運動中はいかなるシチュエーションにおいても、おなかを圧迫することは厳禁。おなかを圧迫する動きは決してしないよう注意しましょう。服装にも注意し、運動の最中におなかや腰まわりを圧迫するおそれのある素材やデザインの服は避けましょう。

妊娠中期の後半になるとマタニティウェアが楽ですが、妊娠初期や中期であっても、体を締め付ける服装は妊婦に相応しくありません。運動中は全身の動きが活発になりますので、体のどの部分を動かしても窮屈に感じないような、ゆったりと動きやすく、締め付けのない服装が理想的です。

妊娠後期や臨月に腹筋運動を行う場合の注意点

妊娠後期や臨月に腹筋運動を行う場合の注意点

妊娠後期や臨月になると、赤ちゃんはいよいよ大きく成長し、それに伴い子宮もどんどん大きさと重みを増しています。おなかが前に大きくせり出してくると、前かがみの姿勢になることが難しく、運動をすることはおろか、立ったり座ったりの日常行為もつらく感じられます。

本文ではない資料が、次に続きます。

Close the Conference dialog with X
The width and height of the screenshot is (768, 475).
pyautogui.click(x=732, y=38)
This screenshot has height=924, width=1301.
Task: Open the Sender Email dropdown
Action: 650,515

出産予定日の近づく妊娠後期や臨月には、ちょっとした刺激でおなかが張りやすくなりますので、とくに注意が必要です。腹筋運動は体力・筋力維持に効果的ですが、だからといって無理をしてまで毎日たくさん行う必要はありません。

妊娠中の腹筋運動は、自分のできる範囲で無理なく行うことが原則。おなかが大きくなる妊娠後期・臨月は、体をゆっくり休ませ、体力を温存することも大切です。正期産の時期に入ったら、いつ陣痛が起こってもおかしくありません。腹筋運動や妊婦体操を行う際は、体調や体の様子に気を配りながら慎重に行いましょう。

まとめ

妊婦が腹筋運動をするときに知っておきたいいろいろな情報をご紹介しました。妊娠中は運動量が減少するために、筋力や体力が低下する傾向にあります。出産は体力勝負。安産を目指すためには、妊娠中であっても、体力・筋力維持を積極的に行うことが大切。室内で気軽にできる腹筋運動は、妊婦の体力維持に有効です。

妊娠中だからといって、座って食べることばかりを繰り返していると、体力だけでなく筋力も落ちてしまい、疲れやすく、太りやすい体に変わります。妊娠期間中も体力や筋力を落とさないように、腹筋運動などを適度に行い、体力と筋力を維持していきましょう。